Researchers Develop 3-D Model To Predict Behavior Of Large Crowds
Patterns of human behavior and movement in crowded cities -- the tipping point at which agitated crowds become anti-social mobs, the configuration of civic areas as defensible spaces that also promote free speech, the design of retail space that fosters active walking -- are at the core of an immersive 3-D computational model under development by an Arizona State University geographer.
“Crowds are vital to the lifeblood of our cities, yet, crowd behavior is veiled to traditional academic inquiry,” said Paul M. Torrens, an assistant professor in the School of Geographical Sciences.
It is impractical, Torrens said, “to establish live experiments with hundreds or thousands of people along busy streetscapes, to reproduce mob behavior during riots for the purposes of academic experimentation, or, to expect to replicate the life and death behavior under emergency situations in a fabricated fashion.”
“You couldn’t stage a realistic rehearsal of an evacuation because people are not going to panic appropriately, or you could never bulldoze large sections of the city to see how it affects pedestrian flow,” he said.
Instead, Torrens is developing a realistic computer model that can be used to assist city planners, shopping center developers, public safety and health officials, and researchers in exploring the dynamics of individual pedestrian and crowd behavior in dense urban settings.
“The goal of this project is to develop a reusable and behaviorally-founded computer model of pedestrian movement and crowd behavior amid dense urban environments, to serve as a test-bed for experimentation. The idea is to use the model to test hypotheses, real world plans and strategies that are not very easy or are impossible to test in practice,” Torrens said.
The current ways of measuring behavior that use statistical analysis or physics models have not proven to have the veracity that this model could potentially have, according to Torrens.
The new modeling approach will incorporate individual behavior and independent characteristics -- age, sex, size, health, body language -- while also taking into account crowd-level features such as panic, as well as characteristics of the environment, such as safety levels. The simulations will model both motion and emotion, Torrens said.
The model “will serve as an experimental, but wholly realistic, environment for exploring ‘what-if’ and unforeseen scenarios of relevance to cities and their citizens,” Torrens said.
For example, the project will develop simulations to explore questions of sustainability in downtown settings: how cities can promote walking as an alternative to driving; how pedestrian flow can be better integrated with transit-oriented development.
Another set of scenarios will explore a range of health issues, for example, how might a pathogen be transmitted through mobile pedestrians over a short time period?
Urban and economic planners will be able to use scenarios to explore questions involving the positioning of anchor stores along main shopping streets, pedestrian flow past street entertainers and placement of tourist information sites.
In the areas of public safety and homeland security, the model can be used to examine questions asking how pedestrian interactions with cars can be minimized; what the early signs of anti-social behavior in large crowds are and how polarizing influences can be neutralized; and strategies that might be used to compel anti-social crowds into quiescence without the use of force.
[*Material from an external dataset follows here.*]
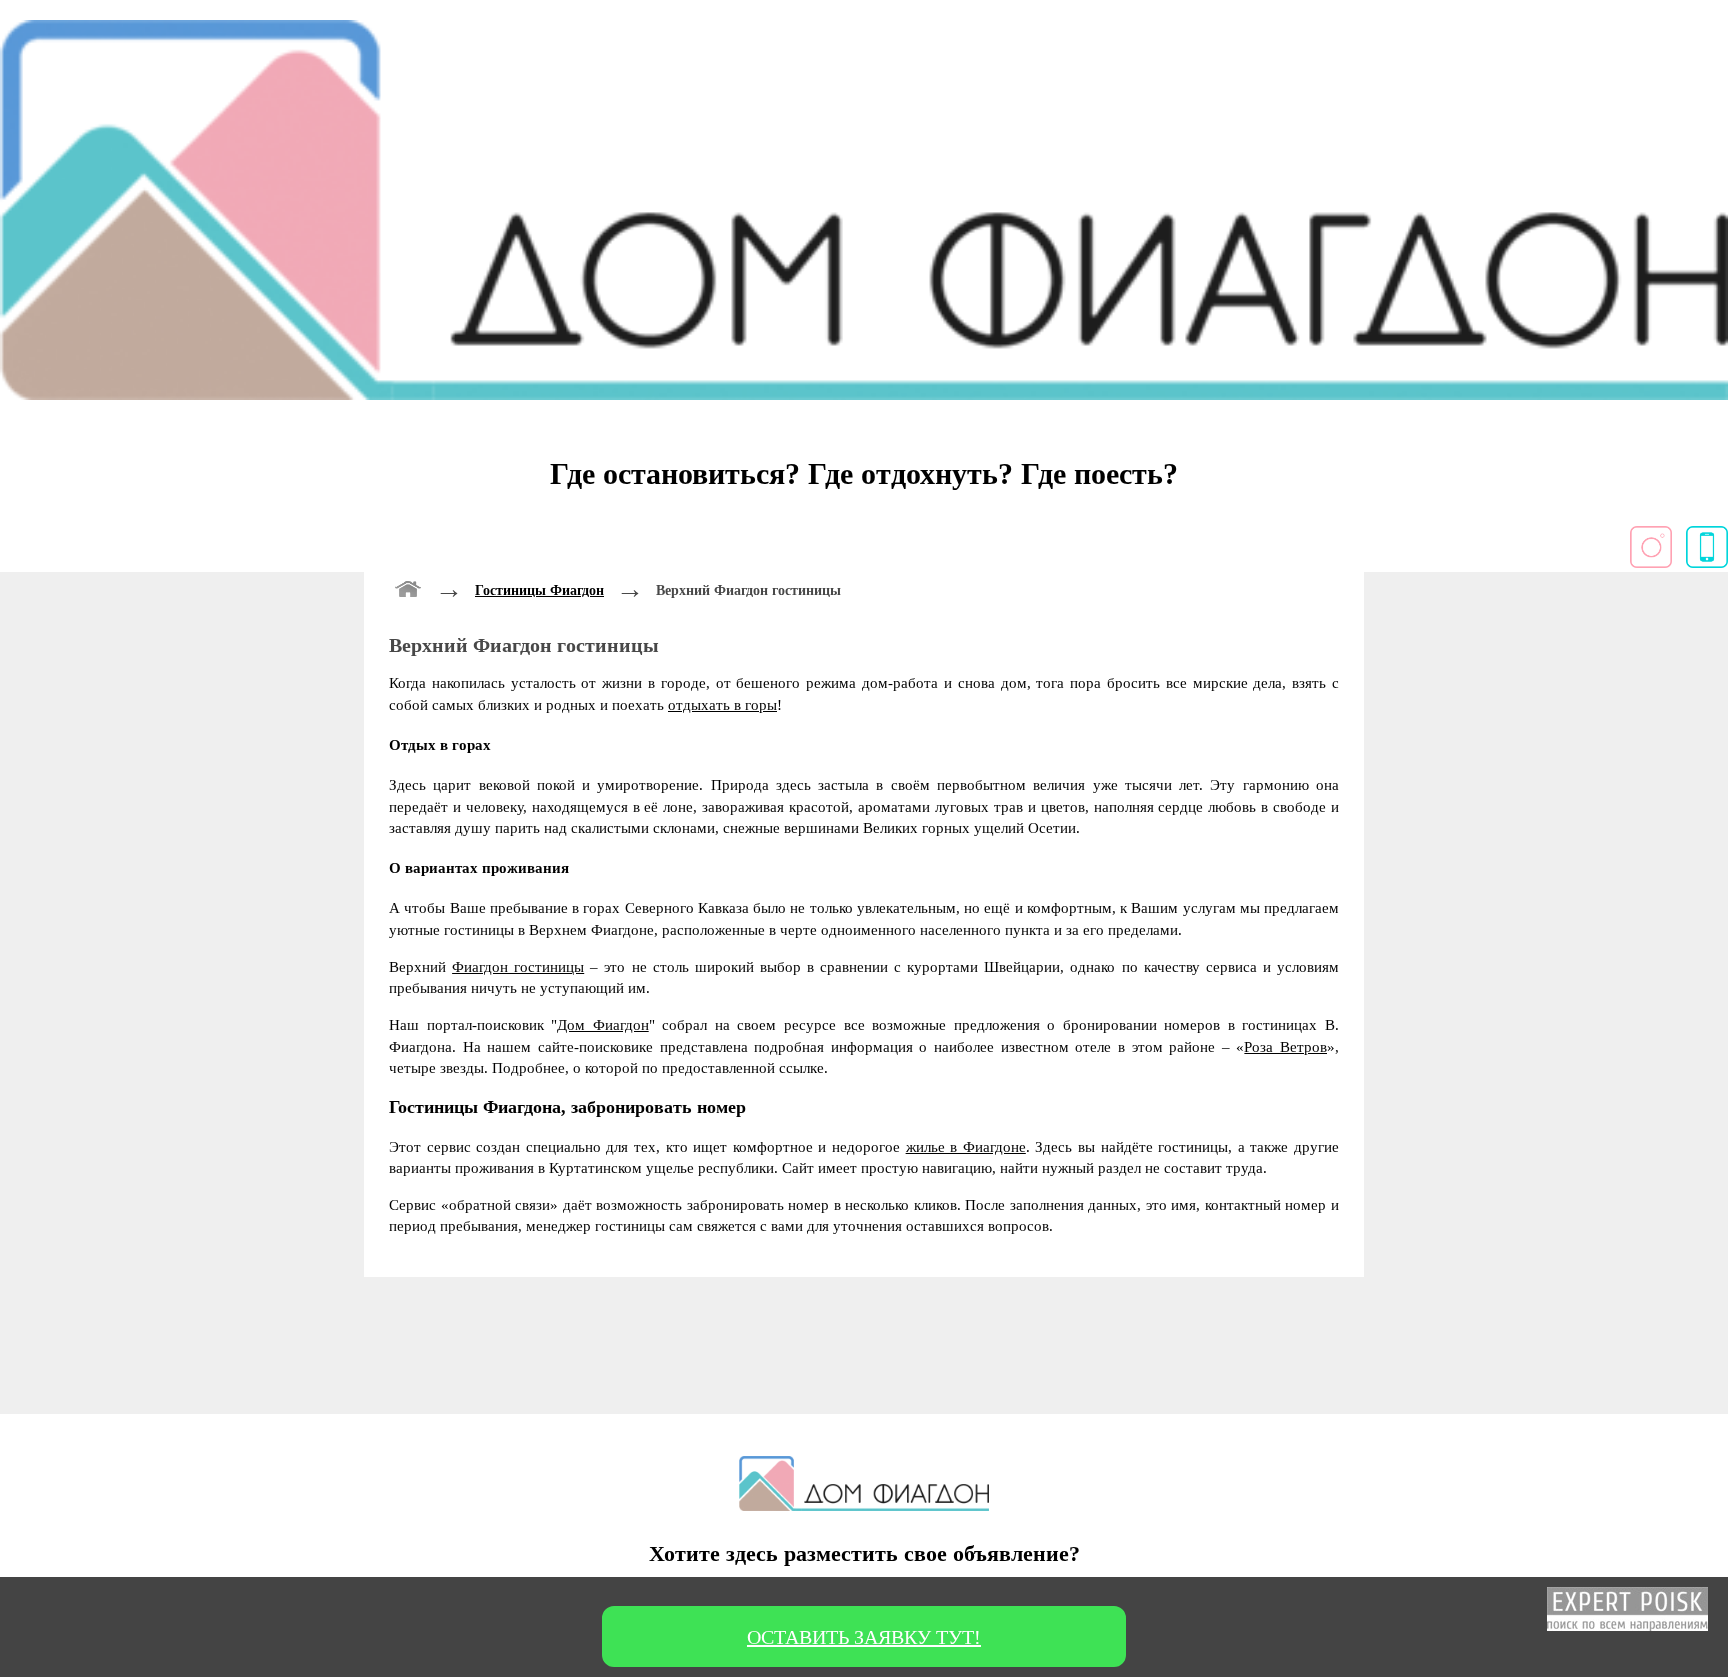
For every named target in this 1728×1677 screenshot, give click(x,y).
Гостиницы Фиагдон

A prototype of the model has already been developed and used to crowd dynamics following outbreak of a fire in a dense part of a city with only a single point of evacuation. Torrens explains: “When trying to evacuate, people start to run and panic. Jams will occur and the evacuation doesn’t proceed as efficiently as it might otherwise.”
The prototype model records every state of everything in the model every 60th of a second. Once those data are in the system, the model exports this information into a Geographic Information System where the data can be analyzed mathematically.
From this information, “we are able to study collective human dynamics in incredible detail and explore how pedestrian crowds form under a range of conditions; and then provide information on how crowds might be better managed,” Torrens said.
“I can quantitatively and empirically benchmark what is normal behavior or what is a deviation from normal behavior and what could have caused somebody to panic in that situation. We’re able to look at panic levels and why people react to things the way that they do,” Torrens said.